En los últimos días hemos leído variados recuentos de los acontecimientos del 2019 en nuestro país. Pero también podríamos ensayar un balance de la década que se cierra, o mejor de las dos décadas, porque el ciclo 2010-2019 es en realidad parte de uno más largo, iniciado en el 2001, que a su vez terminó el iniciado en 1990 con la llegada al poder de Alberto Fujimori. Podría decirse que aquello que se inició en el 2001, bajo la promesa de una institucionalización democrática plena después de una década autoritaria, terminó (frustrada) en cierto modo con la disolución del Congreso del 30 de setiembre del 2019.
¿Qué características tuvo el período 2001-2019? Se trató de un período marcado por un importante crecimiento económico, reducción de la pobreza y el crecimiento de una nueva clase media, aunque informal y precaria, que en parte se explica por un muy buen contexto global, pero también por la continuidad de las políticas económicas orientadas al mercado gestadas en la década anterior.
Este período está también signado por la extrema precariedad de los actores del sistema político y de las instituciones democráticas; la paradoja es que la debilidad y la vacuidad de los partidos permitió la continuidad de una élite tecnocrática en áreas claves del Estado, que explican tanto el ‘éxito’ de esos años (básicamente estabilidad y crecimiento), como también sus limitaciones: carencia de alianzas sociales y políticas que permitieran reformas más ambiciosas, una autonomía sin suficiente transparencia y control, así como cierta lejanía por temas sociales, políticos y distributivos fuertes en la región.
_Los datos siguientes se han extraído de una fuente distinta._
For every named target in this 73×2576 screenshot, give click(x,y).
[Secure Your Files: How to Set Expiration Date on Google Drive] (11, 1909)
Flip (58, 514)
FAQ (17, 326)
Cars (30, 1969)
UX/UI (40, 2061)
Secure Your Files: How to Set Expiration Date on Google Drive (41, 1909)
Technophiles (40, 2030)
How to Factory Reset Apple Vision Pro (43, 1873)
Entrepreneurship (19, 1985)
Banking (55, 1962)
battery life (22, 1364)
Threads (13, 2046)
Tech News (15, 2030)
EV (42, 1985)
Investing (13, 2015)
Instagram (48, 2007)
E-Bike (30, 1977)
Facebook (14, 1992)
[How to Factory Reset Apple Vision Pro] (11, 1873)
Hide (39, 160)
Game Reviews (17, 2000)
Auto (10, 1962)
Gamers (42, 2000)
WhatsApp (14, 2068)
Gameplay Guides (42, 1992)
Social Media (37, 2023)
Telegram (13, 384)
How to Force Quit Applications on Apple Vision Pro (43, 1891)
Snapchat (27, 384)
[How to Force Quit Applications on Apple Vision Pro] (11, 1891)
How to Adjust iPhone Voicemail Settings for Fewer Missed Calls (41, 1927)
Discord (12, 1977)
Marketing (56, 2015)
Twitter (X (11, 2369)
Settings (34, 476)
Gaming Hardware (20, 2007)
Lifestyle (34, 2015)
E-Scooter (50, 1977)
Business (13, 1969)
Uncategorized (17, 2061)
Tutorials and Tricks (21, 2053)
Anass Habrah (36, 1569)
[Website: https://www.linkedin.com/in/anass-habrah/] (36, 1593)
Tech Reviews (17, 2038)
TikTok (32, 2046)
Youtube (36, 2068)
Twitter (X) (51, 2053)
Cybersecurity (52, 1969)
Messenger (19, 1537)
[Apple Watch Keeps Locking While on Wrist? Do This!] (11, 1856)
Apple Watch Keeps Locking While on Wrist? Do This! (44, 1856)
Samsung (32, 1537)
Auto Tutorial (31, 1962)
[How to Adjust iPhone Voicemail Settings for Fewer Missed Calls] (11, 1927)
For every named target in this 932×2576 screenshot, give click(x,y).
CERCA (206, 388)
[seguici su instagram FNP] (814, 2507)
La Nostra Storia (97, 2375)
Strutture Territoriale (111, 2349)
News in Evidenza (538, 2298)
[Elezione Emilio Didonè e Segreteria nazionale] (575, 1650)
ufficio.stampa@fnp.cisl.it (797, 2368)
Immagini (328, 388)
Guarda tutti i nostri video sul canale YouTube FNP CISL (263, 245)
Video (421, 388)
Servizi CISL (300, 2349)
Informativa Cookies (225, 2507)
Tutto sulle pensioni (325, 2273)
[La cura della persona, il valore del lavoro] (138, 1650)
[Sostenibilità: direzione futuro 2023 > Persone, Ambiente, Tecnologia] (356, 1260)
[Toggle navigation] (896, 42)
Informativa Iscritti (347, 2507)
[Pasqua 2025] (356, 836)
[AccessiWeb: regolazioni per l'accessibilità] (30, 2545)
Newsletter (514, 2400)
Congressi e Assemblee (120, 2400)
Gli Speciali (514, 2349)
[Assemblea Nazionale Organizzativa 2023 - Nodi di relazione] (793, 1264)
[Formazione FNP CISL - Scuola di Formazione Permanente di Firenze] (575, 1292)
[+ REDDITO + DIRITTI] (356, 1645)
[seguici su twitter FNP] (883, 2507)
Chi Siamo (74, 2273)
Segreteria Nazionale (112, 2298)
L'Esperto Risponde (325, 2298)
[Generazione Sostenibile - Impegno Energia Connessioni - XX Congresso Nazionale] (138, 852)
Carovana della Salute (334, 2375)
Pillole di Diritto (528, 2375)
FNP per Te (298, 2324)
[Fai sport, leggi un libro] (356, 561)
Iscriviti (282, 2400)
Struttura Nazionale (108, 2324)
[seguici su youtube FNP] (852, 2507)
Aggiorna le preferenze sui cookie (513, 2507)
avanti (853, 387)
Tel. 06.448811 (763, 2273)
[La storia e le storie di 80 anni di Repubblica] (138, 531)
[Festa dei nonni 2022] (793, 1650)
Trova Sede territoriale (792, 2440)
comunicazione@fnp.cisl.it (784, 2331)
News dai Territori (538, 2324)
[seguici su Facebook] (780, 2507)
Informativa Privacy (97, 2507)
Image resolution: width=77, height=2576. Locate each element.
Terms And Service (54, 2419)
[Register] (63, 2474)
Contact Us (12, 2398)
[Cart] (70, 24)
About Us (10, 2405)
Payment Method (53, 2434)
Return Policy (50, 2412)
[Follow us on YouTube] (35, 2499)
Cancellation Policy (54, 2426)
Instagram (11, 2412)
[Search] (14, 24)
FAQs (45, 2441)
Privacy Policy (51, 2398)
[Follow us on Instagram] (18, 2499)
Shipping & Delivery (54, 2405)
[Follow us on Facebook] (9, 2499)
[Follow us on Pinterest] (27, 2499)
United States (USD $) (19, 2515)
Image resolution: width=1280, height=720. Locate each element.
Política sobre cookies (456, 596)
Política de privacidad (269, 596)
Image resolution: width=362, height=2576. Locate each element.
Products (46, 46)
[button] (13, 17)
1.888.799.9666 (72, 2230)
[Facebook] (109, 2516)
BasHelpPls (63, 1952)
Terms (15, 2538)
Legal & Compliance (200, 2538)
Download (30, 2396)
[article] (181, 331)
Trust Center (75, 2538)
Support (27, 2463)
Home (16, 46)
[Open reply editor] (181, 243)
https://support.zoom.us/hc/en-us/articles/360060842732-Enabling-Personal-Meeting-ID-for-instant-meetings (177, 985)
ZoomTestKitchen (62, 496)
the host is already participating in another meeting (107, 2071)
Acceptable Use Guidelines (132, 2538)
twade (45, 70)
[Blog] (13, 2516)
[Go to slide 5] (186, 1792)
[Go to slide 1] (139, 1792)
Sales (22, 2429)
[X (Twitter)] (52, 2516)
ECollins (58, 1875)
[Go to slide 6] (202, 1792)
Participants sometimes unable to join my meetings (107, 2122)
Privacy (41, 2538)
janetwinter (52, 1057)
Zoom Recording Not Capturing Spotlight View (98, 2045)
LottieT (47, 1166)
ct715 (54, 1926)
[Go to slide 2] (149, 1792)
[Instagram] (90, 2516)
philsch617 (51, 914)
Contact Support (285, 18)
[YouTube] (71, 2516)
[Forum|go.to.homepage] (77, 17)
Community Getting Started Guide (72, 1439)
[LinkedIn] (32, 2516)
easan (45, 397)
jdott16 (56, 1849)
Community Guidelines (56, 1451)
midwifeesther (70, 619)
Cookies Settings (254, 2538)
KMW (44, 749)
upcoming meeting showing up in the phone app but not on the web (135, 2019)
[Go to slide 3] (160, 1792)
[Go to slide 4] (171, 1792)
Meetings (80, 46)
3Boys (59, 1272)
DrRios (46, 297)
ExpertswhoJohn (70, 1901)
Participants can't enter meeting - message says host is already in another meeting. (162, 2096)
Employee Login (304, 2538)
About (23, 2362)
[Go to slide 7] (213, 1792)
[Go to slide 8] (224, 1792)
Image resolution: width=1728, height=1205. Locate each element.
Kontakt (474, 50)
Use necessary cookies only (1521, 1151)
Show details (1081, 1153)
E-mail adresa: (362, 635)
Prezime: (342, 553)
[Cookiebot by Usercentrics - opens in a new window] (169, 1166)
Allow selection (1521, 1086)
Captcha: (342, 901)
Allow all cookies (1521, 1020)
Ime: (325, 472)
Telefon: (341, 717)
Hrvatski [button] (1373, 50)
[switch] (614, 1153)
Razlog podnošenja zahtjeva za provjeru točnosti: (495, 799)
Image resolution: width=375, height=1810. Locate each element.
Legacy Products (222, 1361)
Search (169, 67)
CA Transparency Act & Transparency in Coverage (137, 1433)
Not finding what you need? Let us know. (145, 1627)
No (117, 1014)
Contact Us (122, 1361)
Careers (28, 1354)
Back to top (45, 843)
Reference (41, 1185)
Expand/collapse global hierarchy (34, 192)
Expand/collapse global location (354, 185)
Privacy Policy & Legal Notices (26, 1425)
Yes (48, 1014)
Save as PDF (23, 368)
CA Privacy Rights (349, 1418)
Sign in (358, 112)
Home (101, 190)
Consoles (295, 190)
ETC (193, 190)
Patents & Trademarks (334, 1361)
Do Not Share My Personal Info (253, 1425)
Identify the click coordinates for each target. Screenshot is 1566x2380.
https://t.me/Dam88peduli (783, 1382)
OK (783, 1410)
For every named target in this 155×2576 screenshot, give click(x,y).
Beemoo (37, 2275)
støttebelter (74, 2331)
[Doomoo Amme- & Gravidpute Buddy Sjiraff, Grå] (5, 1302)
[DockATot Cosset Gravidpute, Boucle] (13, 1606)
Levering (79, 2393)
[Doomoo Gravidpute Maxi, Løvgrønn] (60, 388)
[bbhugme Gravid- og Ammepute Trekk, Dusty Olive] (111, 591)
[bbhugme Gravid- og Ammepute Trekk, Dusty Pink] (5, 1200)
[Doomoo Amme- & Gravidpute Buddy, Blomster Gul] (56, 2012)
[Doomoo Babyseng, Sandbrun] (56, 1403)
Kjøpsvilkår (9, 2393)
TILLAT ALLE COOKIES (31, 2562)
Estas características permitieron que el Perú navegara sin mayores variaciones por el ‘giro a la izquierda’ que recorrió la región, a pesar de que los electores optaron por alternativas de ‘izquierda’ encarnadas en Alan García en el 2006 y Ollanta Humala en el 2011, quienes finalmente mantuvieron, en general, la ortodoxia económica. Otra forma de decirlo, más en términos políticos, es que se trató de un período en el que el gran tema fue cómo enfrentar el legado dejado por el fujimorismo de la década de los noventa: expresado no solo en cómo lidiar con las continuidades y cambios necesarios, también en cómo lidiar con su herencia política directa, expresada en el liderazgo de Keiko Fujimori.
En algunos sentidos, ese orden ciertamente ha llegado a su fin: con la desaceleración económica, los escándalos de corrupción que involucran a políticos, funcionarios y empresarios, el fracaso del gobierno de Kuczynski (el tecnócrata-político neoliberal por excelencia) y el fracaso de Fuerza Popular como proyecto, cuando menos la legitimidad de ese orden y de sus protagonistas principales está en serio cuestionamiento. Sin embargo, sería prematuro declararlo difunto: podría darse que los elementos centrales vigentes hasta ahora se mantengan, con solo un cambio de intérpretes. La tarea de este año sería sentar las bases de los cambios necesarios y evitar la larga agonía de un esquema agotado.